» **BRIEF**
Tally the lines of the records below that include the word "computer", and write down only that tally.

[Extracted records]
______________________________

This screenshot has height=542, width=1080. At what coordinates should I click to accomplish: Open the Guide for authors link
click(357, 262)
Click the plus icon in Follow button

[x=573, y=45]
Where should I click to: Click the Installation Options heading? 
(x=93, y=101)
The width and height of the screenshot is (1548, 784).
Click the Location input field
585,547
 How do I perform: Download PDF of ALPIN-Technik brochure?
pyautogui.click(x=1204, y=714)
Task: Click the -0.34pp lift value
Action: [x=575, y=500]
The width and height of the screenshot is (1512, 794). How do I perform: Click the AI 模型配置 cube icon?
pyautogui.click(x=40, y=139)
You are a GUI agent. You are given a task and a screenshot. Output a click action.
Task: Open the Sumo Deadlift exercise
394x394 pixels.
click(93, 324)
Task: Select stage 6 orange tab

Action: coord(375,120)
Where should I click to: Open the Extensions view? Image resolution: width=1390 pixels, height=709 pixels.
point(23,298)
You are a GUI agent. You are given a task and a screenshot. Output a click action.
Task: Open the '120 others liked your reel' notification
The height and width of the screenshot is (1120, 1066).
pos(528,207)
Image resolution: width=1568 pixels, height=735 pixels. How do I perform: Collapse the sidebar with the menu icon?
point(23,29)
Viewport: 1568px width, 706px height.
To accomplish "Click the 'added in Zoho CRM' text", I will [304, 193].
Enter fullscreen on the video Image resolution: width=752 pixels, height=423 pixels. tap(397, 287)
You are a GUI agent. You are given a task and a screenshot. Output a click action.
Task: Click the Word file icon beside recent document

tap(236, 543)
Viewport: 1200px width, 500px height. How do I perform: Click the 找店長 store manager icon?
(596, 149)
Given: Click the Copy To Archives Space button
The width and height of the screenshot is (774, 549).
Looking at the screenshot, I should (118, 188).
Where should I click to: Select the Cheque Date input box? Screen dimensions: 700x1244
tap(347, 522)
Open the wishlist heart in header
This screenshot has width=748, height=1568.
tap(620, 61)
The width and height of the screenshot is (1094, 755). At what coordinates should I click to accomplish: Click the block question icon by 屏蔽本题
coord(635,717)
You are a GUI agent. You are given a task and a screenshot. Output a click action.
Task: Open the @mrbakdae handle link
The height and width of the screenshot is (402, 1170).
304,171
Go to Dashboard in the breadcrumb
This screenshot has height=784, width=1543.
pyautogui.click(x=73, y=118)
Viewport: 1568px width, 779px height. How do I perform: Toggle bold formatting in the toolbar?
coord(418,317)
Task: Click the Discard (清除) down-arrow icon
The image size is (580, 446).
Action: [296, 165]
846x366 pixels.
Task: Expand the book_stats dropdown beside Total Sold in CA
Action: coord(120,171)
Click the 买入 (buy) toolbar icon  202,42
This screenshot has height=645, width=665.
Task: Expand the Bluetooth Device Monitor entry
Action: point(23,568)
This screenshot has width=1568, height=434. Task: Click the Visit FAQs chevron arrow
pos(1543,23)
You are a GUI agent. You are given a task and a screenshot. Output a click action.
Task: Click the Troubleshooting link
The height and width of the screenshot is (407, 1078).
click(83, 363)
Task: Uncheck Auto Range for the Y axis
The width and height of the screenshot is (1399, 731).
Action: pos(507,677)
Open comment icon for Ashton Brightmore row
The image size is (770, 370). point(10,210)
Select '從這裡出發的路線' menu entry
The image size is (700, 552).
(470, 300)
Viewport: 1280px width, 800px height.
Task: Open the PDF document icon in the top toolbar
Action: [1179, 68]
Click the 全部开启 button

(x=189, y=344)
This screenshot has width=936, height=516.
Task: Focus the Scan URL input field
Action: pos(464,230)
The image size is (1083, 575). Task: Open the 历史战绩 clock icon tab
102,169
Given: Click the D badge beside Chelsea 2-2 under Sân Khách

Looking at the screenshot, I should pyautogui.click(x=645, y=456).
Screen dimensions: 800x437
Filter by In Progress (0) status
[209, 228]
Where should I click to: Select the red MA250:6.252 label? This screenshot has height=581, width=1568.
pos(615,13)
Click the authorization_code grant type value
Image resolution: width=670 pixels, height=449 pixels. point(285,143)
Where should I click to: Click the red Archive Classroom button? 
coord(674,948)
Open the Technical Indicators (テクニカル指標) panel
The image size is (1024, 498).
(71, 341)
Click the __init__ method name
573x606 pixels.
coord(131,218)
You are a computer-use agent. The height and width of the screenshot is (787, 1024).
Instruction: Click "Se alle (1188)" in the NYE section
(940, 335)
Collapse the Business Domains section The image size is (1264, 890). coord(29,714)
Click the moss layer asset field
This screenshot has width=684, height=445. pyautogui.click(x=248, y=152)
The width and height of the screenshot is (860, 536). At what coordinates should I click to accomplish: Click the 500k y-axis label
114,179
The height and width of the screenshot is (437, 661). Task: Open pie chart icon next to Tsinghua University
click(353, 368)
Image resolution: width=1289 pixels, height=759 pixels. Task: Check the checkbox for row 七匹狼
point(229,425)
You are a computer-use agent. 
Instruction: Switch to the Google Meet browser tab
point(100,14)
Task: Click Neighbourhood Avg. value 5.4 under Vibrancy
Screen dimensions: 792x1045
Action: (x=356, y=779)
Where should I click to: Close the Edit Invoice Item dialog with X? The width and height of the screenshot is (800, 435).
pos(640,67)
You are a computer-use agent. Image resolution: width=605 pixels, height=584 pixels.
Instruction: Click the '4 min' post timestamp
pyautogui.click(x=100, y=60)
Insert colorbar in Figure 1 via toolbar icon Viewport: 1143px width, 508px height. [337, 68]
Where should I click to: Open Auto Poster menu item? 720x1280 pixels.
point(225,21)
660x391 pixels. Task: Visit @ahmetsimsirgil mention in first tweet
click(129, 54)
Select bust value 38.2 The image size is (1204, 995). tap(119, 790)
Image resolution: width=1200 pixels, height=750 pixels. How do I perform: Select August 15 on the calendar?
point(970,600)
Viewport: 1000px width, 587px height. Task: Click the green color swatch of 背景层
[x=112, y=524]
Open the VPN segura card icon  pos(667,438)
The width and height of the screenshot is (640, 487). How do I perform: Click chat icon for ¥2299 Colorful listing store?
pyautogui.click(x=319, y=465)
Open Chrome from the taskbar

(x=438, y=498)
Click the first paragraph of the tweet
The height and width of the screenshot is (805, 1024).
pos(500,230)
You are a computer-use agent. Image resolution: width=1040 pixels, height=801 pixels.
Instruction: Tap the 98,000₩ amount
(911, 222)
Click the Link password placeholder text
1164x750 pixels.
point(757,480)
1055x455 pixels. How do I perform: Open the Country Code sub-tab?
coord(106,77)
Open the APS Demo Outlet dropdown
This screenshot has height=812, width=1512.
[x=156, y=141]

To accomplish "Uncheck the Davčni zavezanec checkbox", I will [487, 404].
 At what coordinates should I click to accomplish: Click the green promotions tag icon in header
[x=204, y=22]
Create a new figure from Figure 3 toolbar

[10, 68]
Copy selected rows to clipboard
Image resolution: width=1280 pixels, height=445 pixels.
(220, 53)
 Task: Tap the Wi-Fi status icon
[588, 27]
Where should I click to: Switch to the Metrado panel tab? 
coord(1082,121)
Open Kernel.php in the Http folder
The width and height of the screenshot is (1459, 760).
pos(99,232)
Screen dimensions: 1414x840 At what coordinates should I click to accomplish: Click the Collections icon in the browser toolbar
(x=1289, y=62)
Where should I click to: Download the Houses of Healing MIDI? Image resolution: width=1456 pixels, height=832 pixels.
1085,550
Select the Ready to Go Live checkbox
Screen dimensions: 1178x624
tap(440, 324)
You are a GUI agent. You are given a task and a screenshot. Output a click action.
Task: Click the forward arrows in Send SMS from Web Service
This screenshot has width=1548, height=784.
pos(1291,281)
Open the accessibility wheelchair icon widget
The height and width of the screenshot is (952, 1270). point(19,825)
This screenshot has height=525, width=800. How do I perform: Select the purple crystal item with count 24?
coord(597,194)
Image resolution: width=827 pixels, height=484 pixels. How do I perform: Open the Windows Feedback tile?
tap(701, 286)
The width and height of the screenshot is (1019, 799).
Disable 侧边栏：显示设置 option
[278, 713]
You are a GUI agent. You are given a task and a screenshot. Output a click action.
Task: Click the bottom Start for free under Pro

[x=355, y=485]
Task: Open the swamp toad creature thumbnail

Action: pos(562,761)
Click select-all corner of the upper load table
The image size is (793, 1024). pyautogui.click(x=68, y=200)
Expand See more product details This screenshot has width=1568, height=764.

______________________________

» **SOLUTION TO THIS EXERCISE**
4